PASSAGE TO READ -
Content starts
The lipid content of the elm fruit is restricted to the seeds and the defined fatty acids include 40–45% saturated fatty acids and 55–60% unsaturated fatty acids. In this study, nine unsaturated fatty acids pathway-associated unigenes were upregulated in elm fruit, including long chain fatty acid biosynthesis-related acyl-CoA oxidase ACX2 (Cluster-6074.12818, L₂fc = 2.499) and ACX4 (Cluster-6074.16191, L₂fc = 1.727), glyoxysomal fatty acid beta-oxidation pathway member stearoyl-acyl-carrier-protein desaturase (Cluster-6074.11259, L₂fc = 3.019), and peroxisomal 3-ketoacyl-CoA thiolase 3 (Cluster-6074.12598, L₂fc = 2.285). In plants, soluble stearoyl-acyl carrier protein (ACP) desaturase (SAD) was suggested to catalyze the conversion of stearoyl-ACP to oleoyol-ACP [56]. The ratio of saturated and unsaturated fatty acids is significantly influenced by the activity of SAD, and SAD is treated as a major determinant of fatty acid composition. The function of SAD in desirable fatty acid compositions has been identified in cacao (Theobroma cacao) [56], Arabidopsis [57], and peanut (Arachis hypogaea) [58]. In this study, the homolog of SAD SSI2 (Cluster-6074.5104, L₂fc = 2.660) was significantly upregulated in elm fruit, which indicated its function in determination of fatty acid composition.
Content ends
RAW DATA -
Content starts
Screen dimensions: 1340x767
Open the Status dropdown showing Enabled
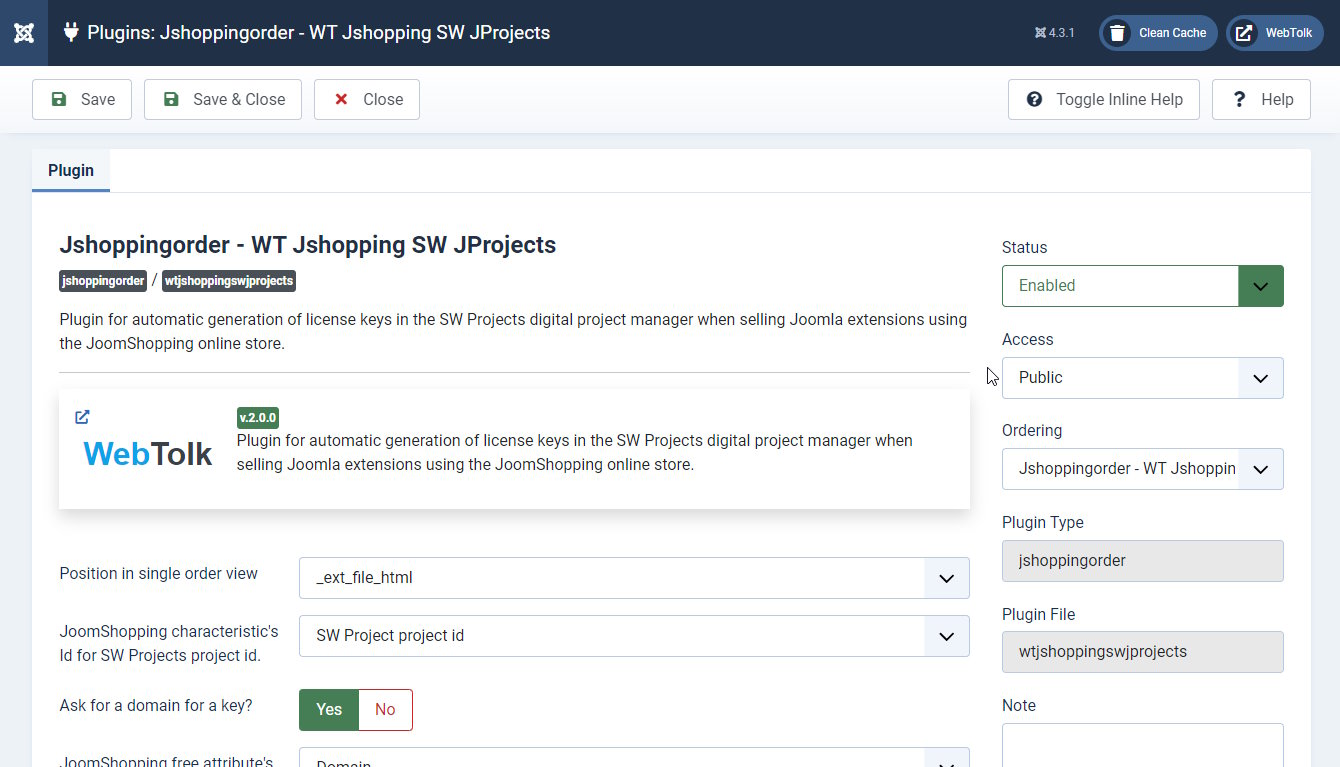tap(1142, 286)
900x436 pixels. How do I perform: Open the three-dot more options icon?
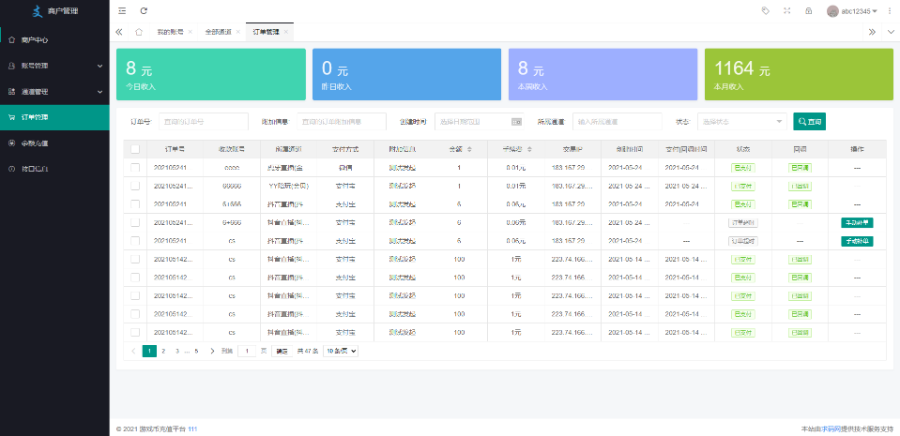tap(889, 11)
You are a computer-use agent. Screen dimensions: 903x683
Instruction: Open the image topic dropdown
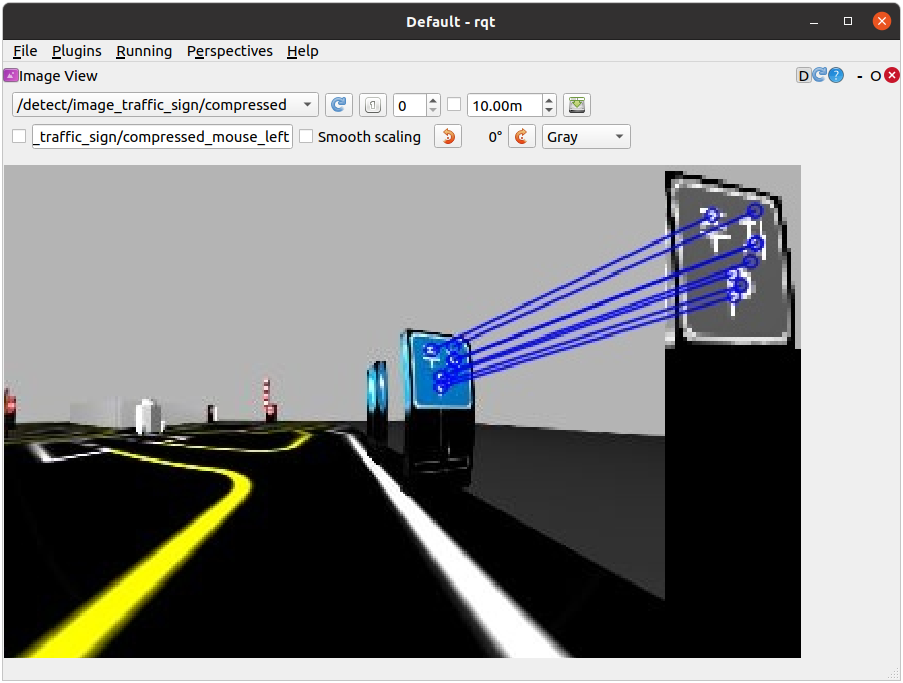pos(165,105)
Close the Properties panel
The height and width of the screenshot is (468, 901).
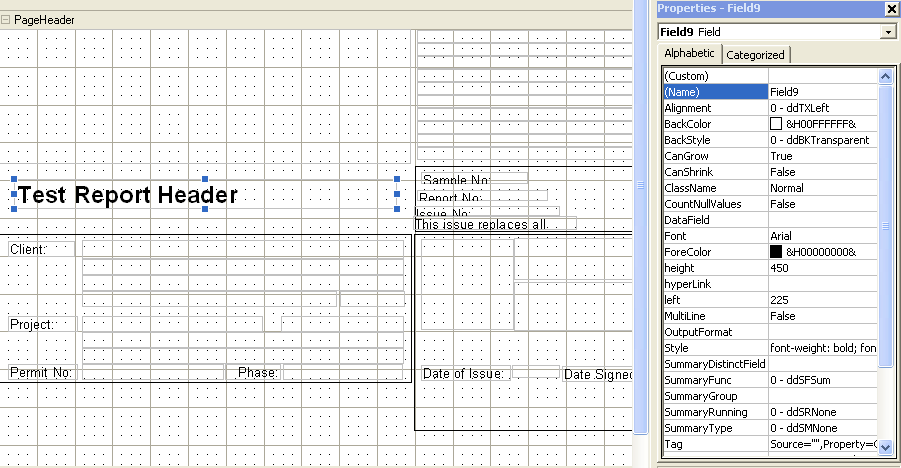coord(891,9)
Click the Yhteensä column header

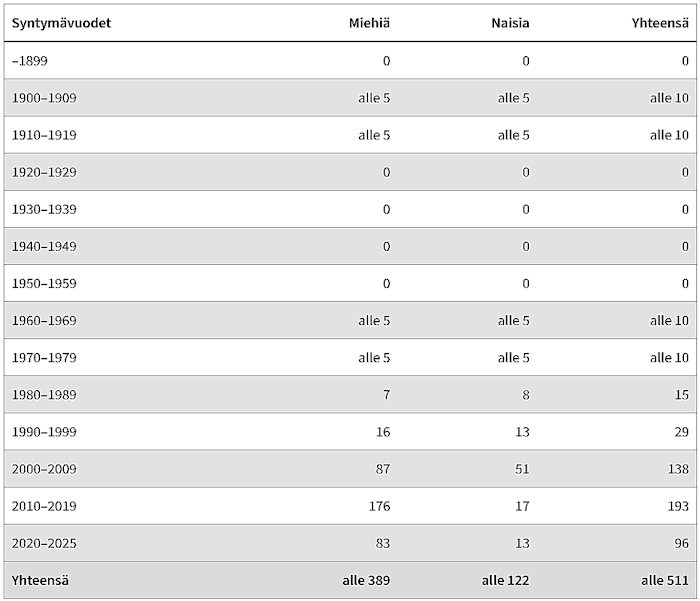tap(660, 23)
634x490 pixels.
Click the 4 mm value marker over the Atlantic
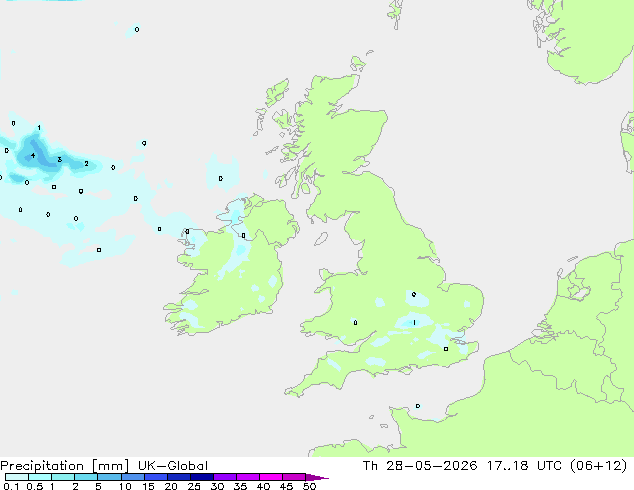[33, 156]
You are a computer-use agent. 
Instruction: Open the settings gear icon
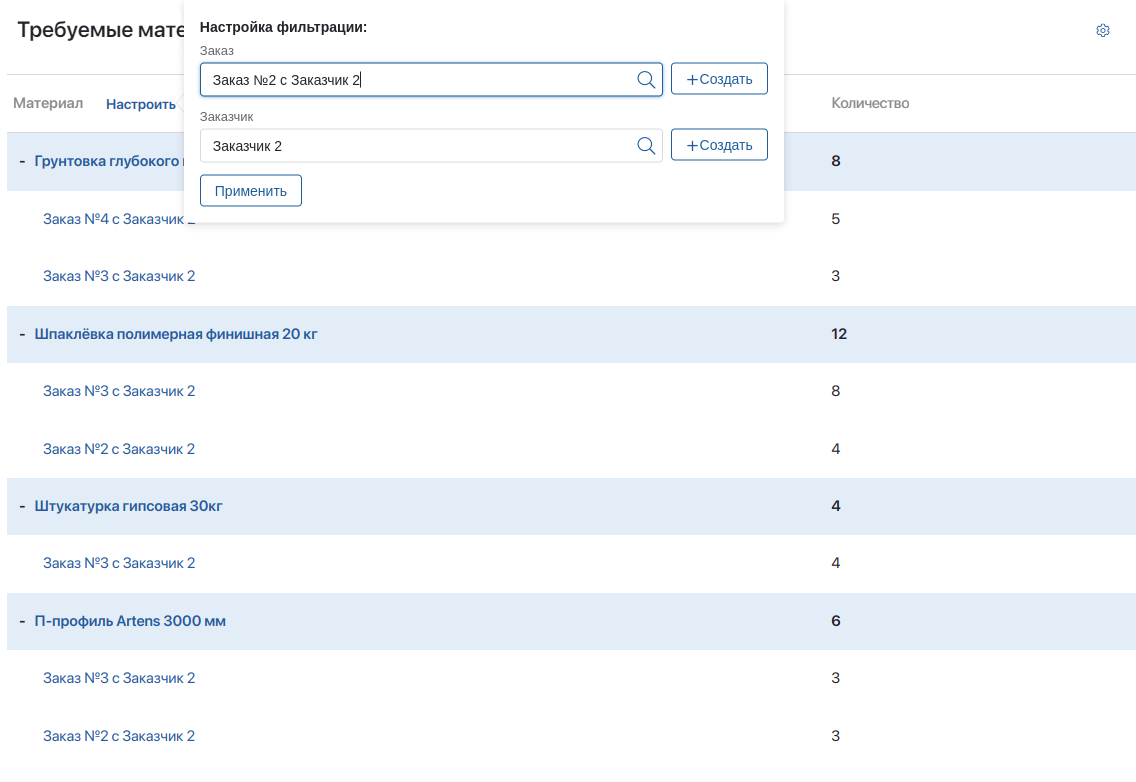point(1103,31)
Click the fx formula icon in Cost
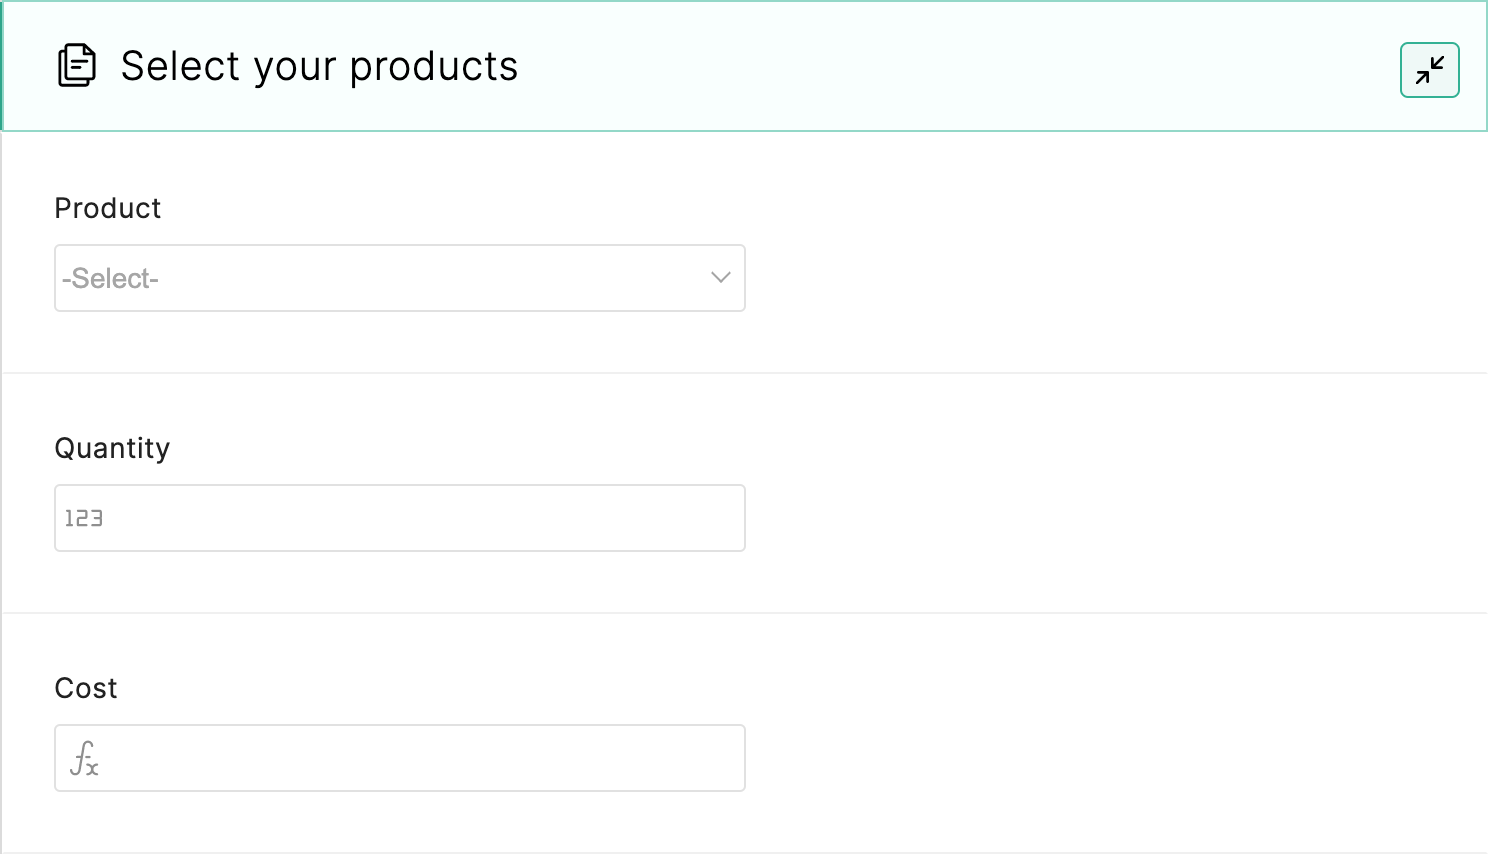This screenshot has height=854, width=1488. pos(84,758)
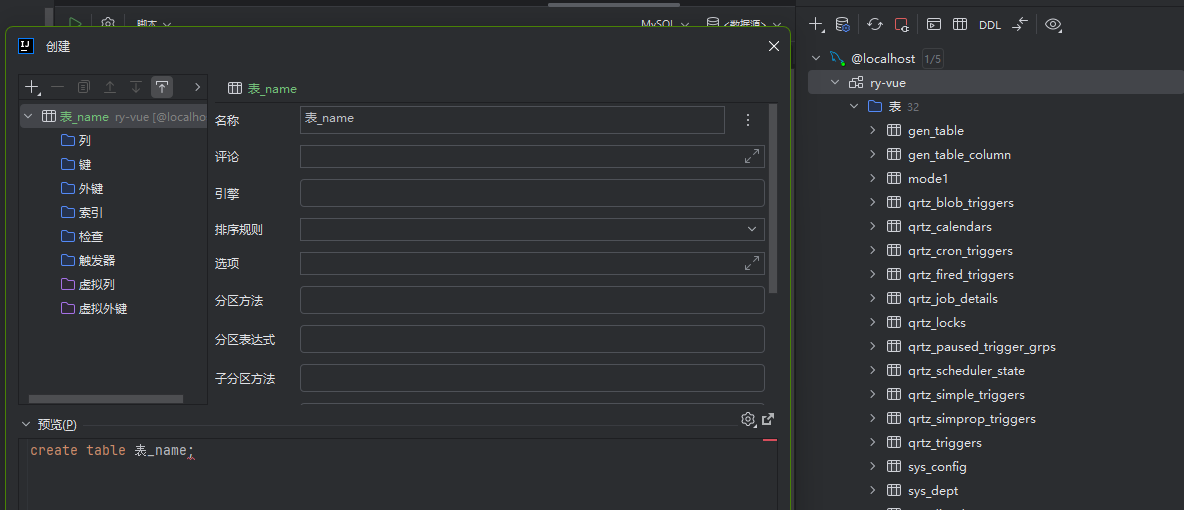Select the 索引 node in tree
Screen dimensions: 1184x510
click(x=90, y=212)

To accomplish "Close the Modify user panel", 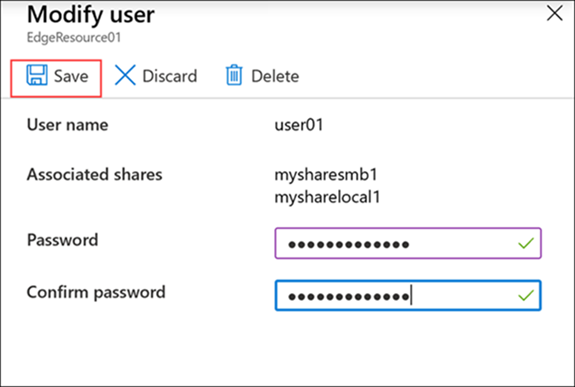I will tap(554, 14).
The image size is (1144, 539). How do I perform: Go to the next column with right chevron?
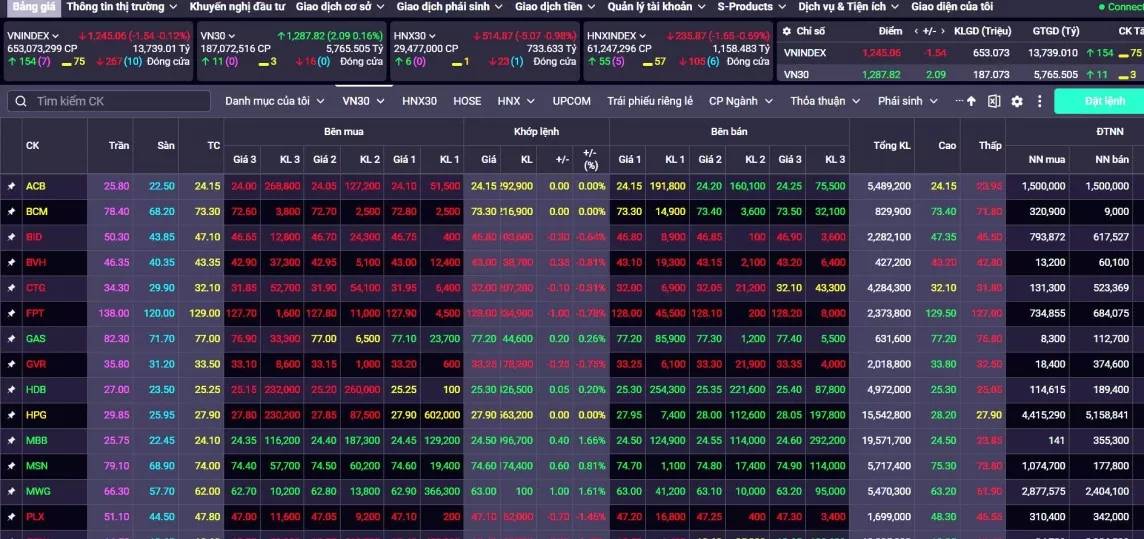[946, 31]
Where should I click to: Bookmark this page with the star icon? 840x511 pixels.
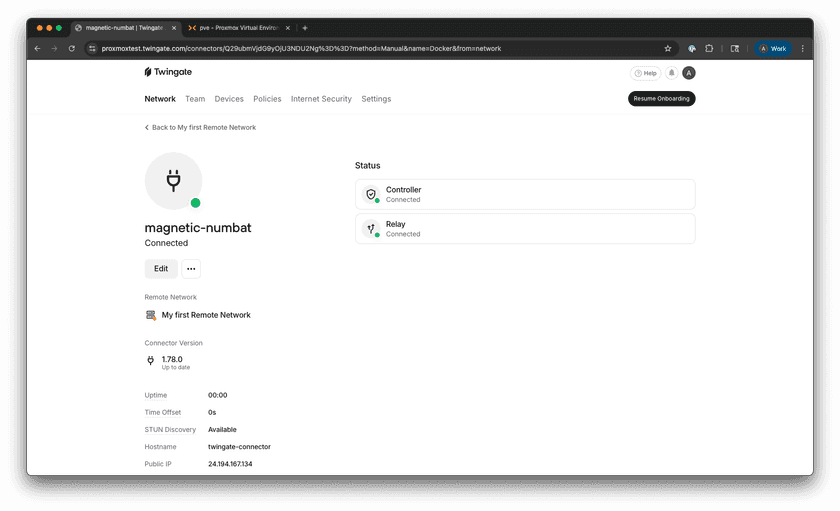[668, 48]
Content ends
ACTIVITY -
Answer these questions from the passage on elm fruit fatty acids:
(a) What share of the defined fatty acids in elm fruit is unsaturated?
(b) In which three plants has the function of SAD in desirable fatty acid compositions been identified?
(c) What L₂fc value is given for the SAD homolog SSI2?
The entries have no connection to the passage on elm fruit fatty acids.

TASK OUTPUT -
(a) 55–60%
(b) Cacao (Theobroma cacao), Arabidopsis, and peanut (Arachis hypogaea)
(c) 2.660